#### Directions:
Copy out the data below word for word, keeping every line the same.

#### Provided entries:
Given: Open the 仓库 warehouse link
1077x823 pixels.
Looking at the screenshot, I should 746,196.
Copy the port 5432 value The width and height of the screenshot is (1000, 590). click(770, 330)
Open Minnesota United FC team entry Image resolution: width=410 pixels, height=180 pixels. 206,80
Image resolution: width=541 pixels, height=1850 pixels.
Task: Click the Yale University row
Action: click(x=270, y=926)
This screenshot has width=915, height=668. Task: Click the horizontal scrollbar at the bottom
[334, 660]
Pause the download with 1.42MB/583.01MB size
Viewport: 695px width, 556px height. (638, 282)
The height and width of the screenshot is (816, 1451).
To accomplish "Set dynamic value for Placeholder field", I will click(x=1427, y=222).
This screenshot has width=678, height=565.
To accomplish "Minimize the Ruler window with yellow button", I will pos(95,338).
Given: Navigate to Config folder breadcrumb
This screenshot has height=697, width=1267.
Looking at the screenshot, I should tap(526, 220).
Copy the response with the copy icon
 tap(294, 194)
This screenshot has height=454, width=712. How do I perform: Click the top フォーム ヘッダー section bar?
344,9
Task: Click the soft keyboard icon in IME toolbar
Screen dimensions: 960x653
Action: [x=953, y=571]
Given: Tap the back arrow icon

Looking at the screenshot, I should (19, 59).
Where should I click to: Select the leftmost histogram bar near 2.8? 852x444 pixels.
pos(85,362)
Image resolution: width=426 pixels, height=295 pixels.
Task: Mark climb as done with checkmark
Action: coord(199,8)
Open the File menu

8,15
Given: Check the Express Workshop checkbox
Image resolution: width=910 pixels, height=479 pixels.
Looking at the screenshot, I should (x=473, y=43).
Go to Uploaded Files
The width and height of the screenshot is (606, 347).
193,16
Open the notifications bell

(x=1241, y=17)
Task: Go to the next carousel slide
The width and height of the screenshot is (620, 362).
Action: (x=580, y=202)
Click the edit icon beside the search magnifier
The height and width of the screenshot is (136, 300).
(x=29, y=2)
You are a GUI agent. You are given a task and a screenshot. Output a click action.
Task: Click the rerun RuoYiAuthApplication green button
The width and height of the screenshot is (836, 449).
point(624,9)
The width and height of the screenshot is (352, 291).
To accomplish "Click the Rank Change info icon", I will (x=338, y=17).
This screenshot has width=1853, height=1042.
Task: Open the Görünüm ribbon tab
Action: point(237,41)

#### Exercise answer:
Given: Open the 仓库 warehouse link
1077x823 pixels.
Looking at the screenshot, I should 746,196.
Copy the port 5432 value The width and height of the screenshot is (1000, 590). click(770, 330)
Open Minnesota United FC team entry Image resolution: width=410 pixels, height=180 pixels. 206,80
Image resolution: width=541 pixels, height=1850 pixels.
Task: Click the Yale University row
Action: click(x=270, y=926)
This screenshot has width=915, height=668. Task: Click the horizontal scrollbar at the bottom
[334, 660]
Pause the download with 1.42MB/583.01MB size
Viewport: 695px width, 556px height. (638, 282)
The height and width of the screenshot is (816, 1451).
To accomplish "Set dynamic value for Placeholder field", I will click(x=1427, y=222).
This screenshot has width=678, height=565.
To accomplish "Minimize the Ruler window with yellow button", I will pos(95,338).
Given: Navigate to Config folder breadcrumb
This screenshot has height=697, width=1267.
Looking at the screenshot, I should tap(526, 220).
Copy the response with the copy icon
 tap(294, 194)
This screenshot has height=454, width=712. How do I perform: Click the top フォーム ヘッダー section bar?
344,9
Task: Click the soft keyboard icon in IME toolbar
Screen dimensions: 960x653
Action: [x=953, y=571]
Given: Tap the back arrow icon

Looking at the screenshot, I should (19, 59).
Where should I click to: Select the leftmost histogram bar near 2.8? 852x444 pixels.
pos(85,362)
Image resolution: width=426 pixels, height=295 pixels.
Task: Mark climb as done with checkmark
Action: coord(199,8)
Open the File menu

8,15
Given: Check the Express Workshop checkbox
Image resolution: width=910 pixels, height=479 pixels.
Looking at the screenshot, I should (x=473, y=43).
Go to Uploaded Files
The width and height of the screenshot is (606, 347).
193,16
Open the notifications bell

(x=1241, y=17)
Task: Go to the next carousel slide
The width and height of the screenshot is (620, 362).
Action: (x=580, y=202)
Click the edit icon beside the search magnifier
The height and width of the screenshot is (136, 300).
(x=29, y=2)
You are a GUI agent. You are given a task and a screenshot. Output a click action.
Task: Click the rerun RuoYiAuthApplication green button
The width and height of the screenshot is (836, 449).
point(624,9)
The width and height of the screenshot is (352, 291).
To accomplish "Click the Rank Change info icon", I will (x=338, y=17).
This screenshot has width=1853, height=1042.
Task: Open the Görünüm ribbon tab
Action: point(237,41)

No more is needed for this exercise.